Facepalm: For some, AI assistants are like good friends whom we can turn to with any sensitive or embarrassing question. It seems safe, after all, because our communication with them is encrypted. However, researchers in Israel have discovered a way for hackers to circumvent that protection.
Like any good assistant, your AI knows a lot about you. It knows where you live and where you work. It probably knows what foods you like and what you are planning to do this weekend. If you are particularly chatty, it may even know if you are considering a divorce or contemplating bankruptcy.
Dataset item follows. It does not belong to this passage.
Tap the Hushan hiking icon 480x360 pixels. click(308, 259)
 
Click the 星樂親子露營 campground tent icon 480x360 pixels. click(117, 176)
That's why an attack devised by researchers that can read encrypted responses from AI assistants over the web is alarming. The researchers are from the Offensive AI Research Lab in Israel, and they have identified an exploitable side-channel present in most major AI assistants that use streaming to interact with large language models, with the exception of Google Gemini. They then demonstrate how it works on encrypted network traffic from OpenAI's ChatGPT-4 and Microsoft's Copilot.
"[W]e were able to accurately reconstruct 29% of an AI assistant's responses and successfully infer the topic from 55% of them," the researchers wrote in their paper.
The initial point of attack is the token-length side-channel. In natural language processing, the token is the smallest unit of text that carries meaning, the researchers explain. For instance, the sentence "I have an itchy rash" could be tokenized as follows: S = (k1, k2, k3, k4, k5), where the tokens are k1 = I, k2 = have, k3 = an, k4 = itchy, and k5 = rash.
However, tokens represent a significant vulnerability in the way large language model services handle data transmission. Namely, as LLMs generate and send responses as a series of tokens, each token is transmitted from the server to the user as it is generated. While this process is encrypted, the size of the packets can reveal the length of the tokens, potentially allowing attackers on the network to read conversations.
Inferring the content of a response from a token length sequence is challenging because the responses can be several sentences long, leading to millions of grammatically correct sentences, the researchers said. To get around this, they (1) used a large language model to translate these sequences, (2) provided the LLM with inter-sentence context to narrow the search space, and (3) performed a known-plaintext attack by fine-tuning the model on the target model's writing style.
"To the best of our knowledge, this is the first work that uses generative AI to perform a side-channel attack," they wrote.
The researchers have contacted at least one security vendor, Cloudflare, about their work. Since being notified, Cloudflare says it has implemented a mitigation to secure its own inference product called Workers AI, as well as added it to its AI Gateway to protect customers' LLMs regardless of where they are running them.
In their paper, the researchers also provided a mitigation suggestion: including random padding to each message to hide the actual length of tokens in the stream, thereby complicating attempts to infer information based solely on network packet size.